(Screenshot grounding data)
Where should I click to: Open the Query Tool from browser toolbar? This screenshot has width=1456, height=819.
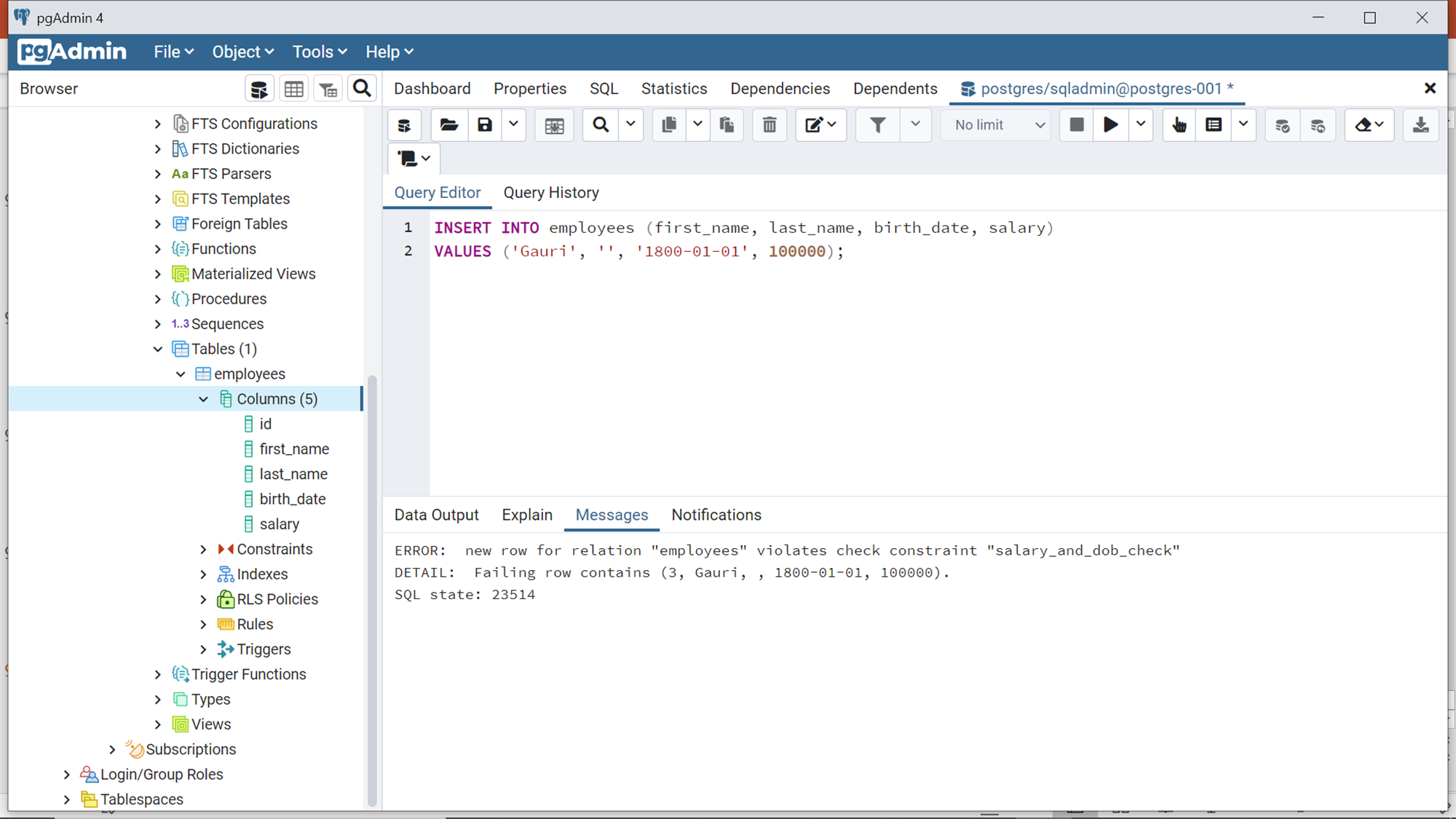tap(259, 88)
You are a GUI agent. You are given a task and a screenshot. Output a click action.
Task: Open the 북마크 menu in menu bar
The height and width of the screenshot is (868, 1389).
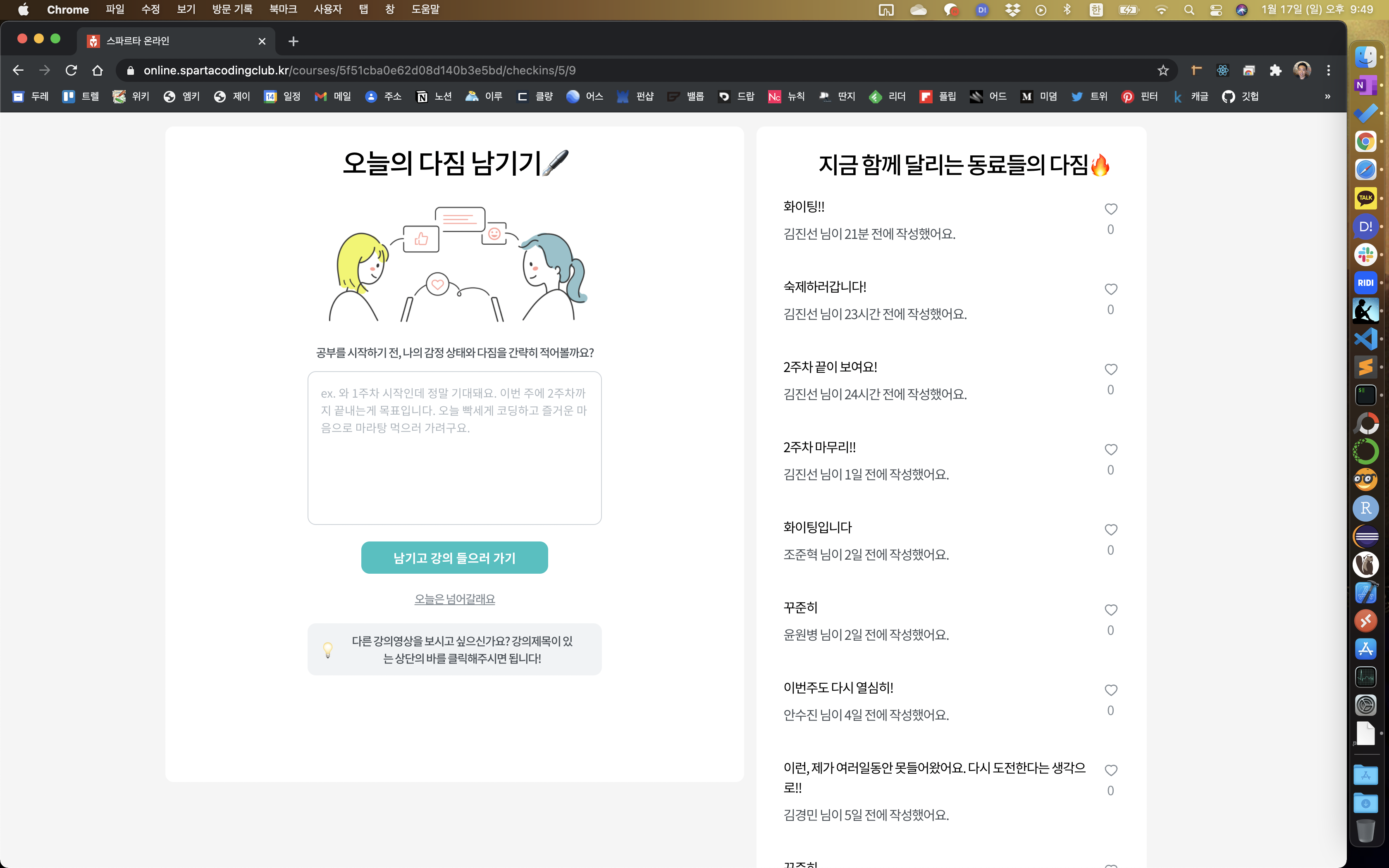tap(283, 9)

Requirement:
A word-for-word copy of the lines from the one with "Task: Open the 북마크 menu in menu bar" through the last line of the data above is required, with both end lines included and no pictures.

Answer space:
Task: Open the 북마크 menu in menu bar
The height and width of the screenshot is (868, 1389).
tap(283, 9)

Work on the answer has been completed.